Application of Social Determinants of Health for Successful Job Training and Certification in Urban Underserved Adolescent and Young Adult Patients: A Case Report

Women's Health Research [2025; 5(1): 20-23]
Received: 02 December 2025, Accepted: 22 December 2025, Published: 28 March 2026

Abstract

Over the last fifty years various schools of thought have begun to consider factors that determine not only health but also behavioural wellness for disadvantaged communities. Historically, bench science focused on biomedical findings which, through translation endeavours, contributed to lifesaving applications in clinical care. Contemporary investigations in public health, however, suggest that a second paradigm, nonmedical factors, may exert a broader influence on physical and behavioural wellness than targeted medical strategies. Some [1] posit that this emerging body of research suggests that social factors have a significant impact on the physical and mental wellness of populations. This does not deny that medical care influences health; rather, it indicates that medical care is not the only influence and suggests that it effects may be more limited than commonly thought, particularly in determining who becomes sick or injured in the first place. Authors [2] continue to elaborate that current medical intervention strategy to reduce health disparities do not typically take a “life-course perspective” and tend to be disease-specific, often targeting individual and health systems factors without addressing social or behavioural influences. Shifting from a medically driven paradigm, Social Determinants of Health (SDOH) are generally broad based and diverse with drivers such as socioeconomic status, education, employment, gender, and race/ethnicity. While all are significant, major academic sector suggests that employment has the most potential for positive health outcomes that are not medically driven.

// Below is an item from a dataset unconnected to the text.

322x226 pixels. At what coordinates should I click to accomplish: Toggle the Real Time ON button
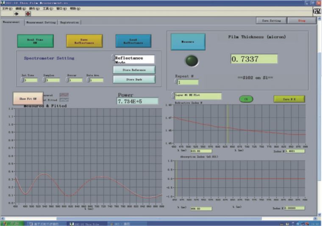point(36,41)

To qualitatively evaluate the execution of the social determinant of employment, we present a case of an individual who participated in project Ascend, a job training portal for inner city opportunity youth that is embedded in a medical setting. The significance of our findings is discussed in the context of the importance of such a platform which uses clinical settings as a portal to address non-medical and behavioural challenges to economic advancement of underserved populations. Such a portal provided significant social support and therapeutic sessions which were critical to program continuation and ultimate employment success.